Ya han pasado bastante años, sería una tarde de julio o agosto en una ciudad insulsa del norte de Francia. No podría decir dónde.
Después de muchos kilómetros estábamos de regreso de un largo viaje y probablemente atraídos por su nombre reconocido o su catedral paramos justo antes del centro en una ribera del canal. Por suerte era ya una cierta hora de la tarde y el parking era gratuito.

Ya estaba nublado pero nos arriesgamos a salir y pasear por el centro sin paraguas ni chubasquero. Tras toparnos con la típica ciudad francesa sin ningúne tipo de vida más allá de las 6 de la tarde y no ver nada especial en la ciudad decidimos volver. Y comenzó a caer esa lluvia sin intensidad pero constante y de gotas pesadas que poco a poco te va calando. A tiempo encontramos una caja de cartón junto a un contenedor de basura y con un cartón en la cabeza volvimos felices a pesar de perder el coche y habernos desorientado considerablemente.
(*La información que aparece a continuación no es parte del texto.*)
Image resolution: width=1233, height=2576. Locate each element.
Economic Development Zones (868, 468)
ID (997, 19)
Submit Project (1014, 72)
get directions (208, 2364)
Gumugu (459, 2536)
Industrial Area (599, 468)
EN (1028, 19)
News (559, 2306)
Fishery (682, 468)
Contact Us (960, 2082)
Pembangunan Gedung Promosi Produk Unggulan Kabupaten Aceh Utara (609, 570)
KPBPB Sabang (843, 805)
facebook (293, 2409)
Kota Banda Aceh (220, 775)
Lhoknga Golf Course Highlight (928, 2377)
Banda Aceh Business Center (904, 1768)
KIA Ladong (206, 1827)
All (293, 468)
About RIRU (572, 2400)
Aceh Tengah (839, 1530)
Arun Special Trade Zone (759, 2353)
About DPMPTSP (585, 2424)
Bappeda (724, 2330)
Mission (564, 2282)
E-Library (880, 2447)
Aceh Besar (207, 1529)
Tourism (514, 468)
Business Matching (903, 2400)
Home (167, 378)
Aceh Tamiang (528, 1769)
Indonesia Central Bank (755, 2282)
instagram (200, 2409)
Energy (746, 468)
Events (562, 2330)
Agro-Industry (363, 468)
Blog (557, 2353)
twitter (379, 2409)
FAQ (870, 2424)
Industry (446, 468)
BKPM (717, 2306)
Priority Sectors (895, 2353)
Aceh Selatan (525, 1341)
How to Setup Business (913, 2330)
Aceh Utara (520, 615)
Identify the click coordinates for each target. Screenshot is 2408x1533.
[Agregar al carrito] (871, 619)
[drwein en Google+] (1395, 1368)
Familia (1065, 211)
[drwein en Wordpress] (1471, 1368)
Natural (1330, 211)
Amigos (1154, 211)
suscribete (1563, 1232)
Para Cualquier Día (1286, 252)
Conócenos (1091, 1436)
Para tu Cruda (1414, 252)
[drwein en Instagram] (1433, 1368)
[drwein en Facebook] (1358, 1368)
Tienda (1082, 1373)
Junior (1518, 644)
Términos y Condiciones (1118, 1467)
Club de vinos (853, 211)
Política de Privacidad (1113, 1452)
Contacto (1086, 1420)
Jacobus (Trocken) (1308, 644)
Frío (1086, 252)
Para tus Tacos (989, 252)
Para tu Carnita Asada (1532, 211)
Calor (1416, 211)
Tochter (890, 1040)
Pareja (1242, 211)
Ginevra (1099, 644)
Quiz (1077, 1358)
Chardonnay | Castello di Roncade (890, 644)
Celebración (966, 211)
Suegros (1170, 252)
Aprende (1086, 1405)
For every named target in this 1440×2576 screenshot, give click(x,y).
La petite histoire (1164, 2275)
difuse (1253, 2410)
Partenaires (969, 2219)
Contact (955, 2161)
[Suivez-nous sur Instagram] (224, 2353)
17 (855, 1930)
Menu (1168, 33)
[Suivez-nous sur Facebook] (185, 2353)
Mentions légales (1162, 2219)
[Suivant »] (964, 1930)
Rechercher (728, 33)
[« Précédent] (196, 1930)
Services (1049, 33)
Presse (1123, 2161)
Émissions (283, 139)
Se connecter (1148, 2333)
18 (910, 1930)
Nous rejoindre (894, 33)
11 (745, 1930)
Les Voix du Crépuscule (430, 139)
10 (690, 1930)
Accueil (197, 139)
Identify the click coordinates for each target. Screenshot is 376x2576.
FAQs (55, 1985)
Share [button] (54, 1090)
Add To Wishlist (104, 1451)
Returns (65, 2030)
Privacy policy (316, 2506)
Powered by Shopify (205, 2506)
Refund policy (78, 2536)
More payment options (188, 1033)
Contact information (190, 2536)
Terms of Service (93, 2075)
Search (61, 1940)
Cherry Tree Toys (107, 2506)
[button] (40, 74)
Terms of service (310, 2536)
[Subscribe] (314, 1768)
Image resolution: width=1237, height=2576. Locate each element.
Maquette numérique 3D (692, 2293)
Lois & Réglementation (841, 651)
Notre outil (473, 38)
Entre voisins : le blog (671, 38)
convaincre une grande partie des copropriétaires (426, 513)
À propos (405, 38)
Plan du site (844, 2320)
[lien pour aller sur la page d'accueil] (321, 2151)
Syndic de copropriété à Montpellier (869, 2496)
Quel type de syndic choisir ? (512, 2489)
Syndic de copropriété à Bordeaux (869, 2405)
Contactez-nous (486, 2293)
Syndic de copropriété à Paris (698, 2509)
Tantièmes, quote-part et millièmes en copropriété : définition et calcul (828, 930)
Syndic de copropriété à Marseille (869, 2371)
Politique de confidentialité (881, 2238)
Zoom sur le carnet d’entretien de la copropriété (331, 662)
Ahora llueve de vuelta de mis compras en el supermercados, aunque esté a casi 2 000 kilómetros de aquel sitio, es exactamente al misma lluvia de aquella inestable tarde de verano aunque esta vez no tenía el trozo de caja de cartón que me permitiera andar bajo la lluvia sin preocupaciones… Sólo hay dos cosas que son ciertas y no podremos cambiar: Moriremos y el tiempo pasado nunca volverá.